Segment Start: Provided material
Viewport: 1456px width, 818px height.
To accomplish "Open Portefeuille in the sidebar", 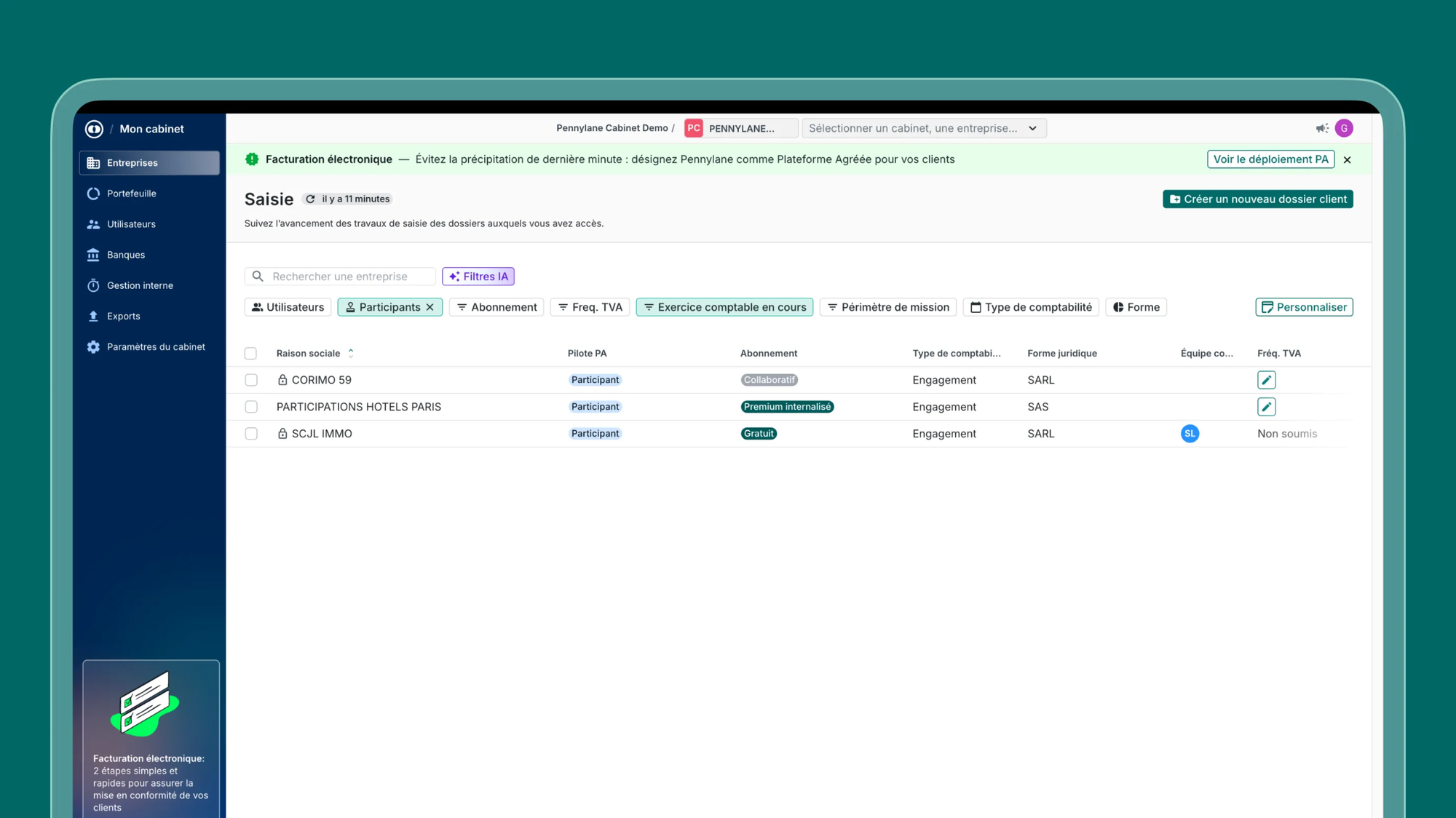I will pyautogui.click(x=131, y=194).
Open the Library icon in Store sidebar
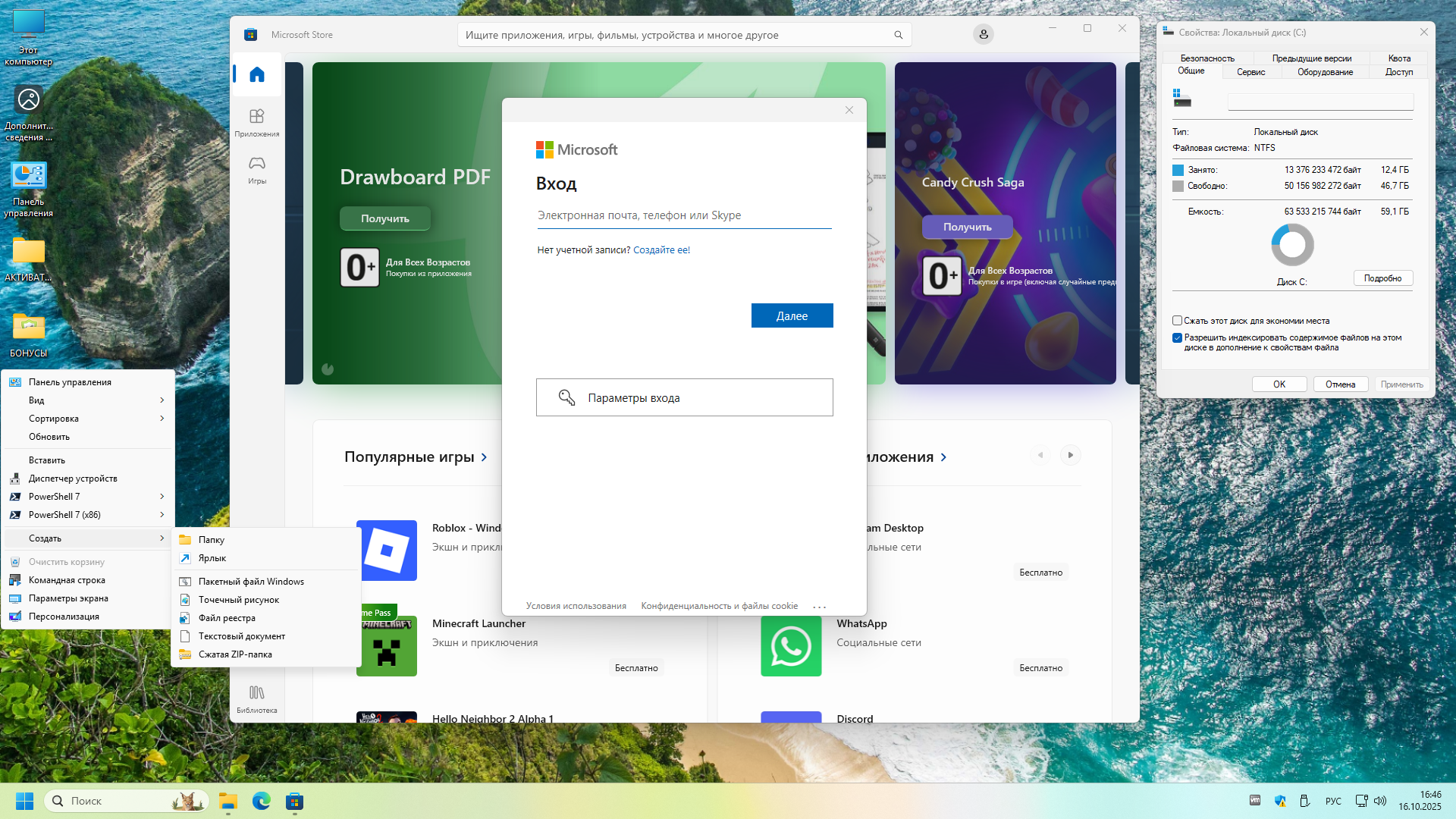 click(x=257, y=692)
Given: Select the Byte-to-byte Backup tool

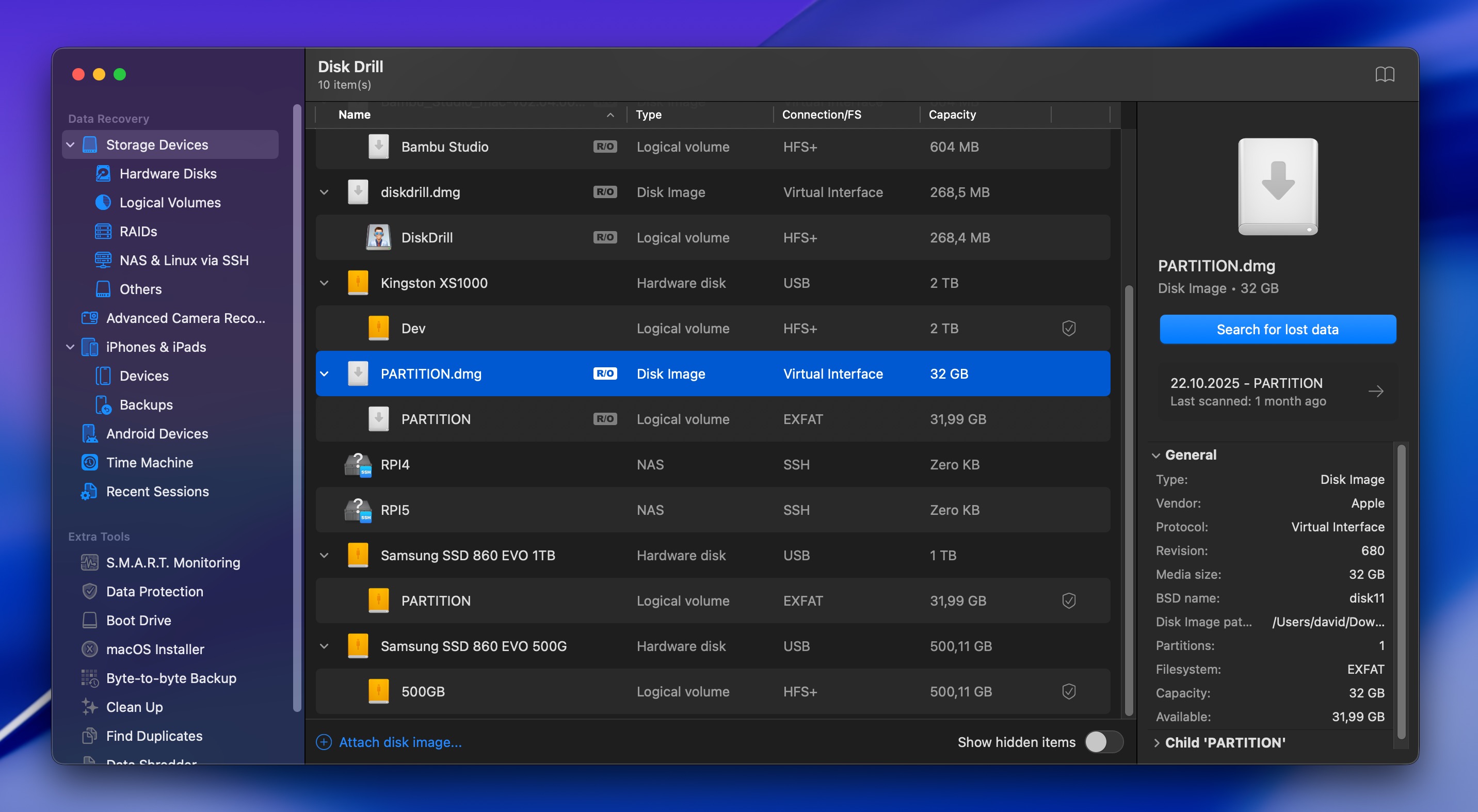Looking at the screenshot, I should tap(170, 678).
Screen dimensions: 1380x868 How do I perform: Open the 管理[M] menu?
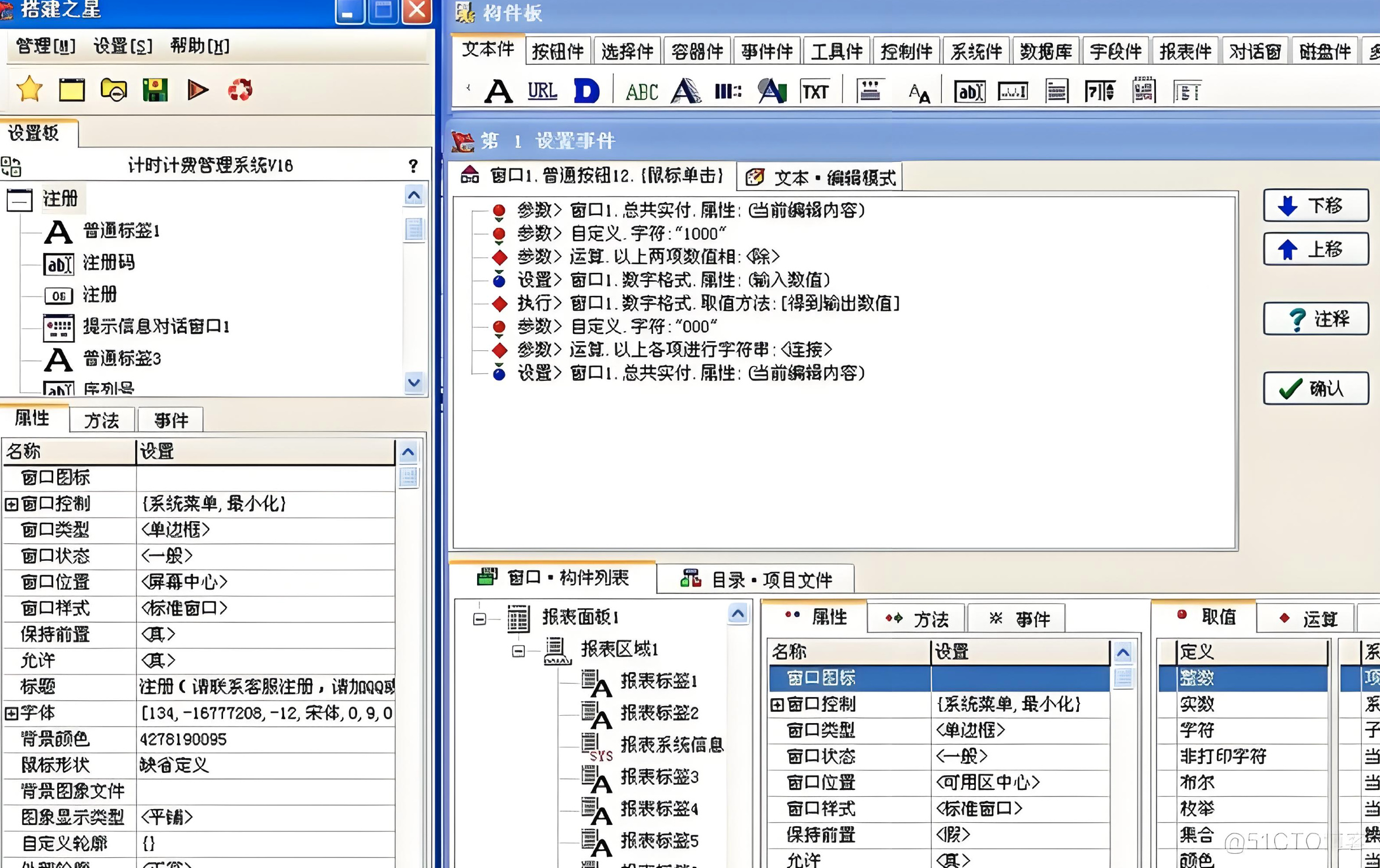pos(46,46)
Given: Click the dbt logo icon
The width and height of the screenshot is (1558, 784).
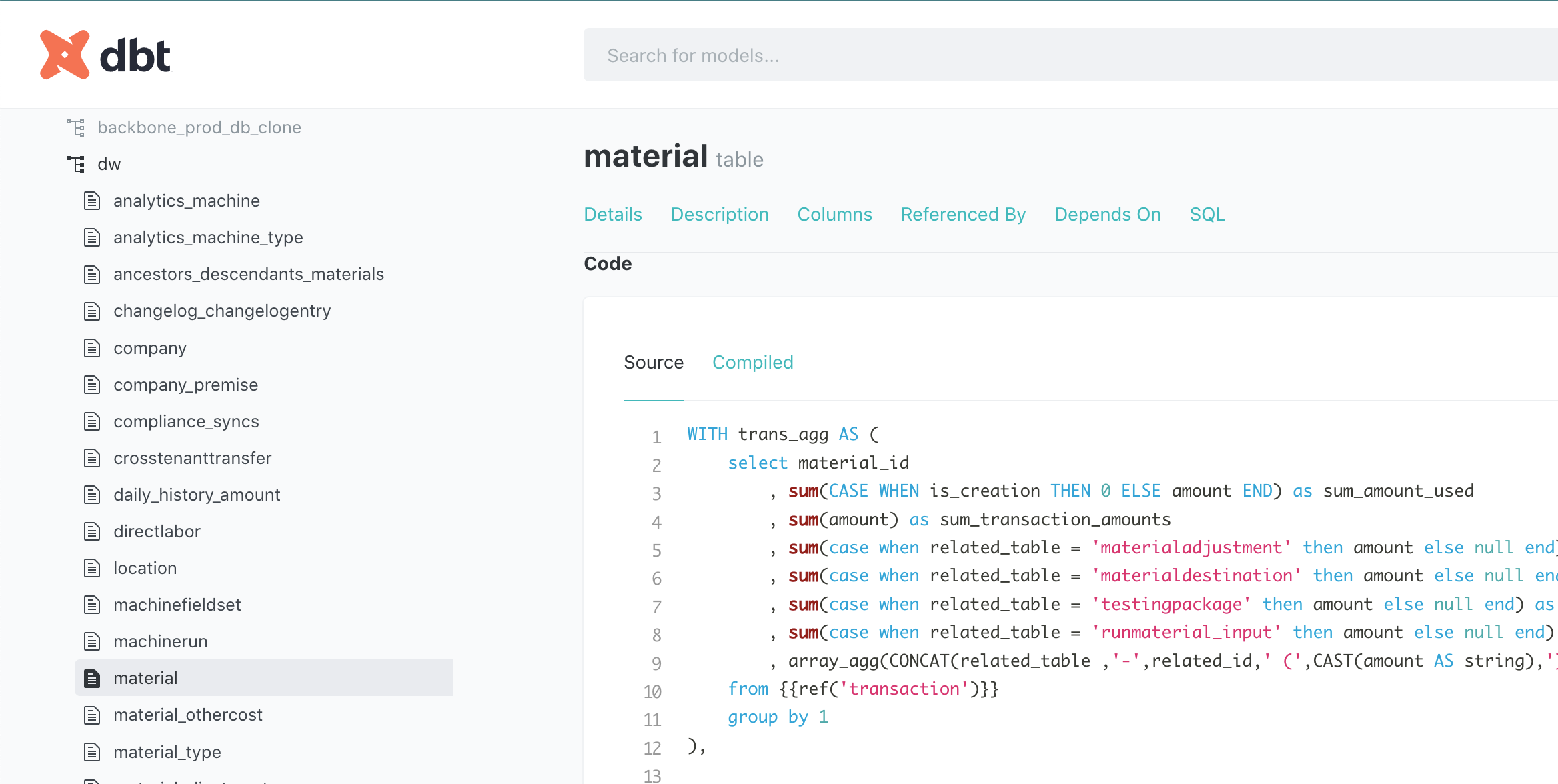Looking at the screenshot, I should tap(65, 55).
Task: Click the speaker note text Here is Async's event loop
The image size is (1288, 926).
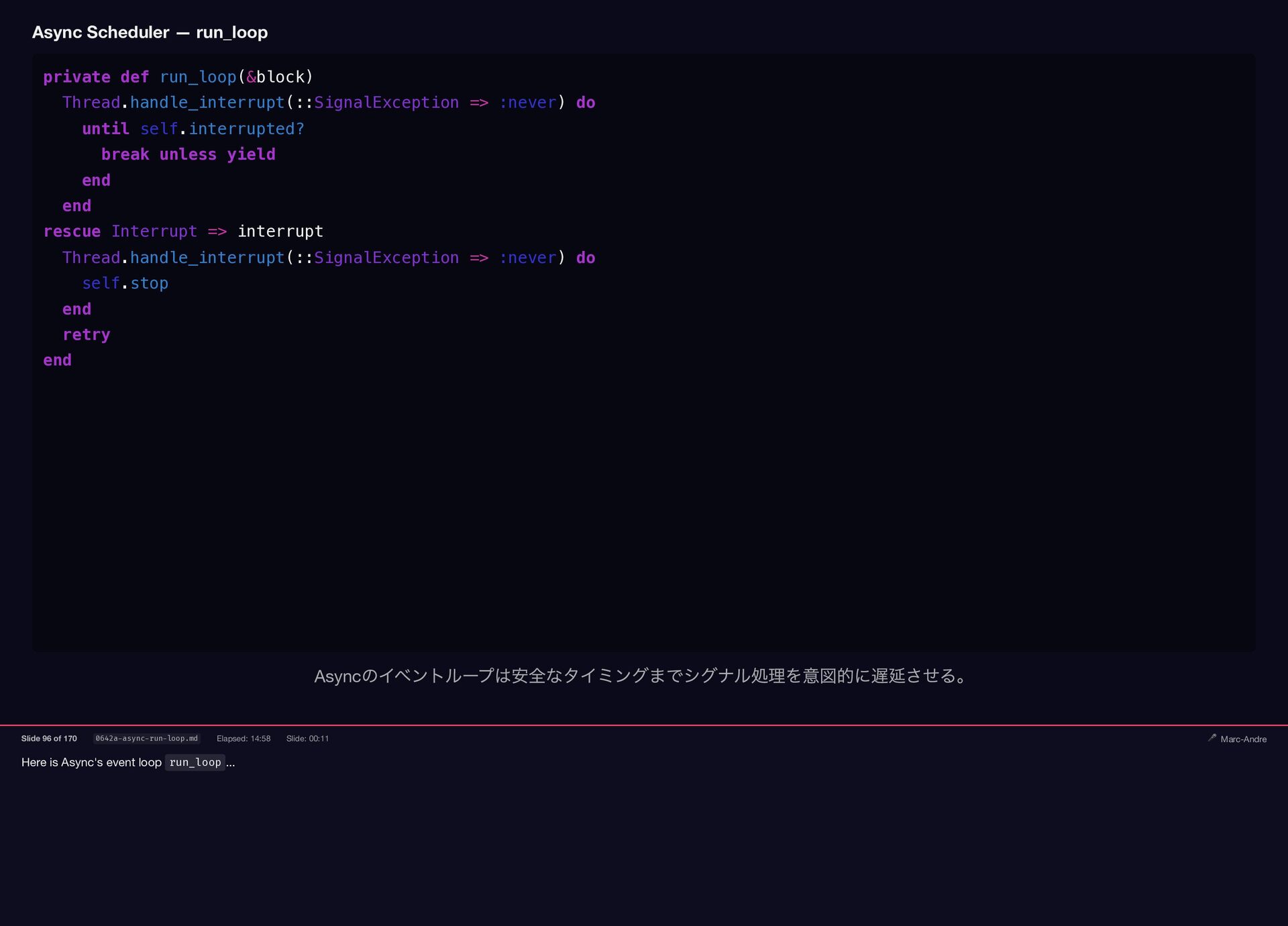Action: click(91, 762)
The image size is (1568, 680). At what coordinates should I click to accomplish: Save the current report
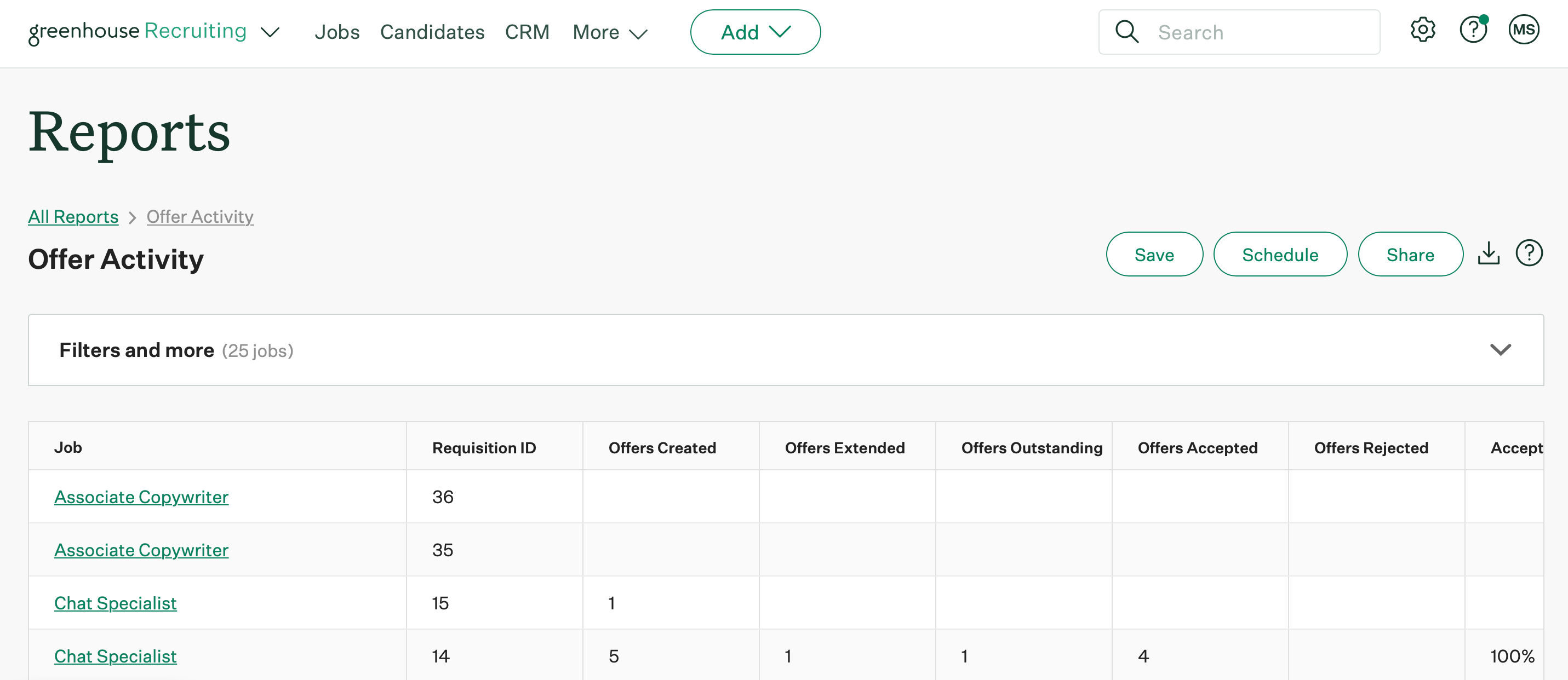click(1154, 254)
Segment End: Provided material
**Task statement**
Using the material above, restate word for word the lines from the line that has "The image size is (1568, 680)." to the last line, inclusive, with pictures omitted.

**Solution to this exercise**
The image size is (1568, 680). At what coordinates should I click to accomplish: Save the current report
click(1154, 254)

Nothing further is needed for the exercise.